By default, Pandadoc’s roles are pretty sensible. But if you need to get granular, here’s how:

  1. Open the Role Settings
  2. Go to “Team,” then “Roles & Permissions.”
  3. Pick a Role to Edit
  4. You can adjust what each role can do. For example, you can block Members from deleting docs or exporting PDFs.
  5. Toggle Permissions On or Off
  6. This is straightforward: flip the switches for what you want to allow or block.

Honest take: Unless you have a very specific compliance need, try not to over-customize. Every extra rule is another thing you’ll have to remember (and explain to new hires).

Step 4: Use Workspaces for Extra Separation

If your org has totally separate teams (say, HR and Sales), consider using Workspaces. Here’s what you need to know:

  • Each workspace has its own users and permissions.
  • Admins can be assigned per workspace. Someone who’s an admin in Sales won’t automatically be one in HR.
  • Docs and templates don’t cross over. This is good for privacy, but can be annoying if you need to share templates between teams.

When to use Workspaces: Only if you have genuinely separate groups who shouldn’t see each other’s stuff. If you’re just trying to organize things, use folders instead—it’s way less hassle.

Step 5: Review Who Can Do What—Regularly

People change roles, quit, or move teams. If you don’t check in on permissions now and then, you’ll end up with “zombie” accounts or people who have way more access than they need.

  • Once a quarter, review your user list.
  • Remove any inactive users.
  • Double-check who’s an admin. There should never be more than a handful.
  • Spot-check workspaces. Make sure only the right folks are in each one.

Pro tip: Set yourself a recurring calendar reminder. Seriously, nobody remembers to do this otherwise.

Step 6: Handle Sensitive Docs and Sharing

Sometimes you need to share a doc with someone outside your company. Pandadoc lets you do this, but it’s easy to slip up:

  • Use Document Roles: When sending a doc, set the recipient’s role (viewer, signer, etc.).
  • Double-check email addresses. Sounds obvious, but “typos happen” is a security incident waiting to happen.
  • Don’t send admin links externally. Only ever share public sign or view links with external folks.
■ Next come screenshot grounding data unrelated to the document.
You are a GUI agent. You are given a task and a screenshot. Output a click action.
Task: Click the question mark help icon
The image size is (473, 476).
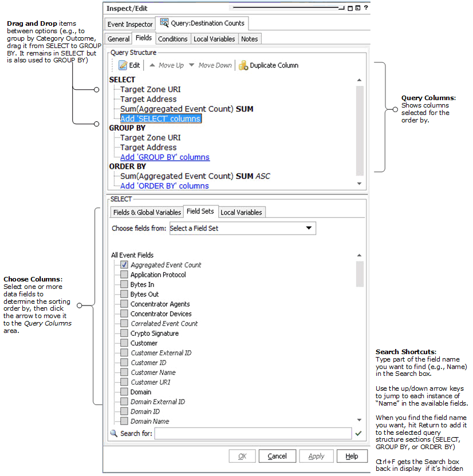(x=366, y=8)
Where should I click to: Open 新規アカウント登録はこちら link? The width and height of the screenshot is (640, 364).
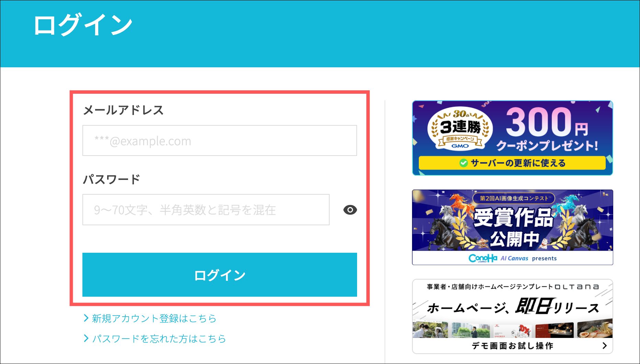[x=154, y=318]
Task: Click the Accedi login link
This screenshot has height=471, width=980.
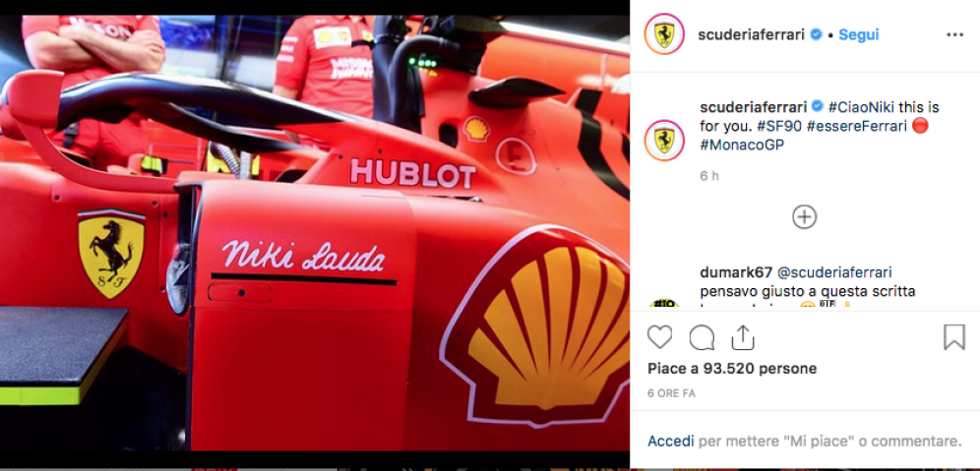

What to ignore: Don’t waste time trying to encrypt docs inside Pandadoc—it’s handled on their end. Just focus on who you’re sharing with.

Step 7: Audit Logs and Tracking (If You Care)

Pandadoc keeps a log of who did what, which is handy if you ever need to prove who sent (or opened) a document.

  • Document History: Every doc has a history tab. Use it if you’re worried about who made changes.
  • Account Audit Logs: Available on some plans. Useful if you’re in a regulated industry, less so if you’re just wrangling contracts.

Honest take: Unless you’re in legal, HR, or finance, you’ll rarely need to dig through these. But it’s good to know they’re there.

What Works Well (And What’s Frustrating)

What works: - The built-in roles are enough for almost everyone. - Workspaces are powerful for keeping teams truly separate. - The UI is clear, so you’re not digging for settings.

Frustrations: - No custom roles beyond what’s built in (for most plans). - Sharing between workspaces is a pain. - Over-customizing permissions can get unwieldy fast.

Keep It Simple—And Don’t Set It and Forget It

User roles and permissions aren’t a “set and forget” thing. Keep it simple: use the default roles, only add admins you trust, and revisit your setup every few months. Don’t get sucked into the weeds unless you have a real reason.

The biggest security risk isn’t hackers—it’s letting the wrong person click “send.” Set your roles with that in mind, and you’ll avoid 99% of headaches.